PROBLEM TO SOLVE:
Swap "legend label" for "legend entry" in the data from the start up to and including the line with "tap(527, 773)", and write those lines again with nothing else changed. Leave the pictures out of your answer.

[Text and item location entries]
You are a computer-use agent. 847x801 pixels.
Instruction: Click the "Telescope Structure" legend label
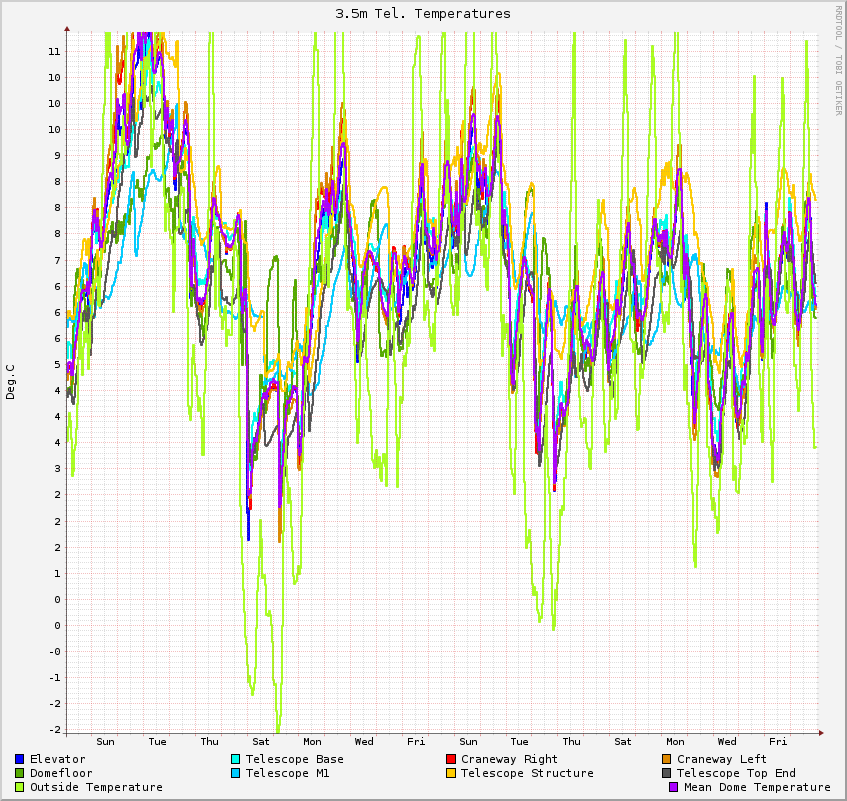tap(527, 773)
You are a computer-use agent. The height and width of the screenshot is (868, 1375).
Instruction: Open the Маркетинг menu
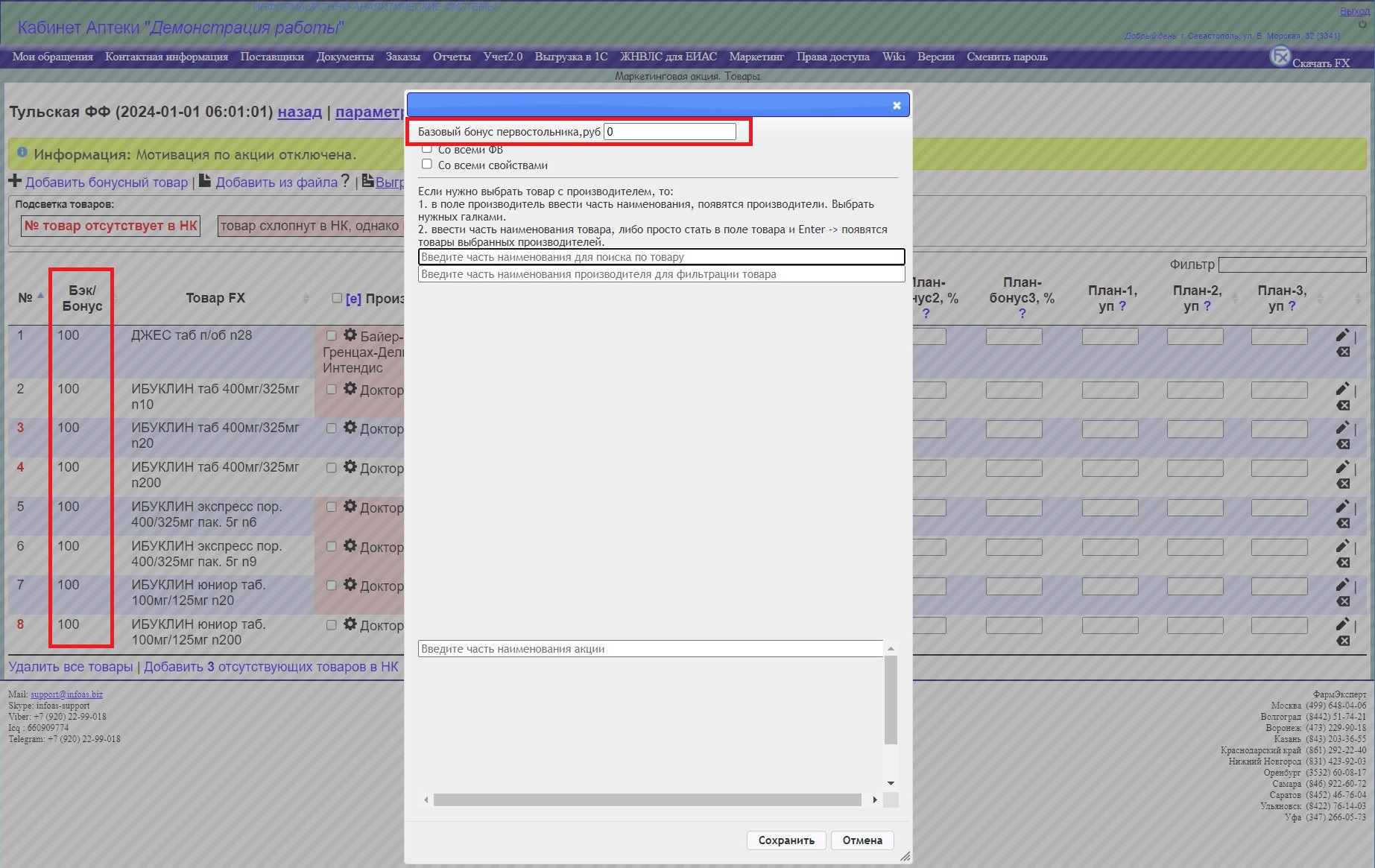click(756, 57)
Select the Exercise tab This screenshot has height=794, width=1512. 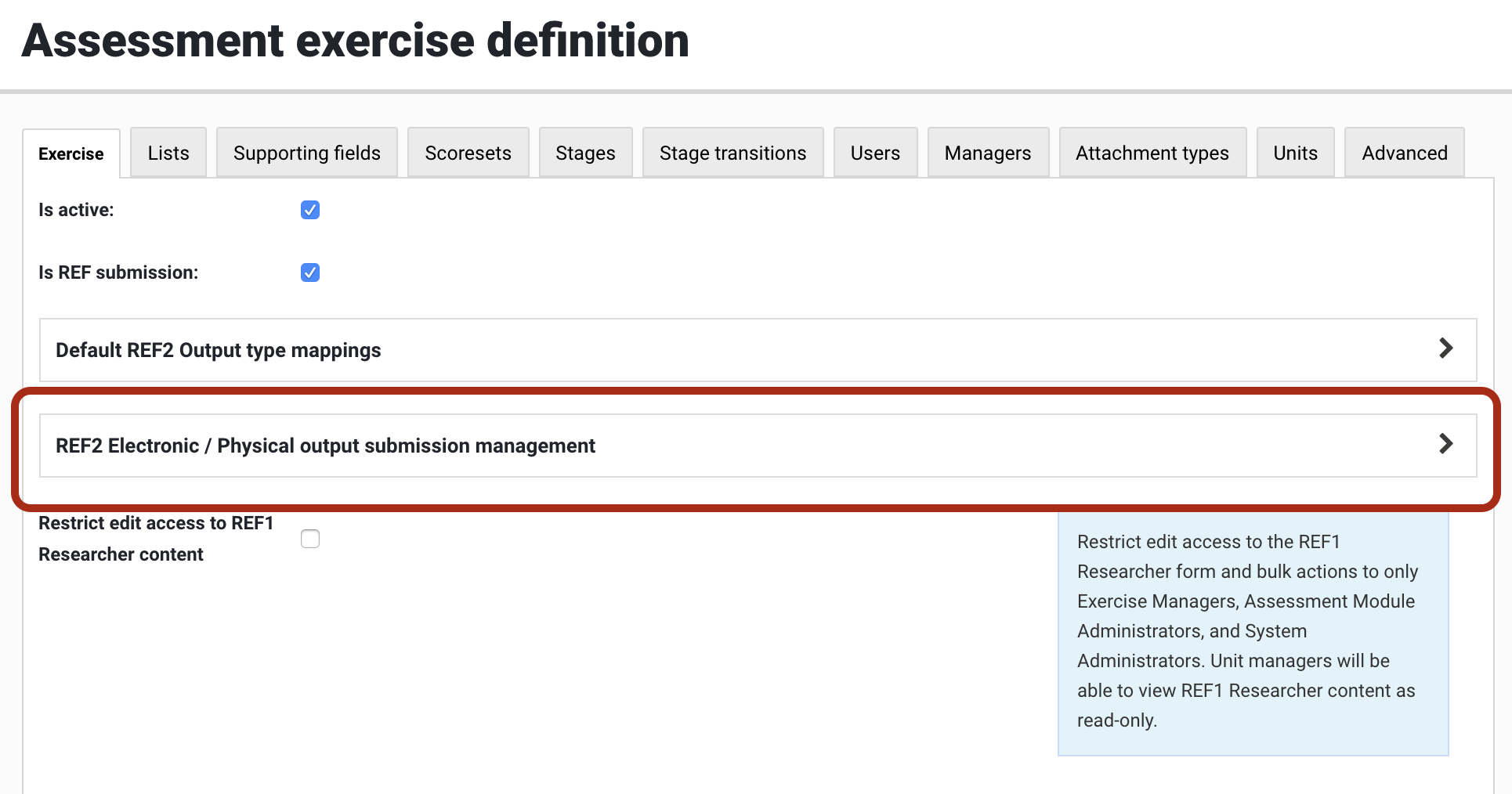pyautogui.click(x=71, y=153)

PROBLEM SOLUTION:
You are a computer-use agent. 847x801 pixels.
Instruction: Click the "Telescope Structure" legend entry
tap(527, 773)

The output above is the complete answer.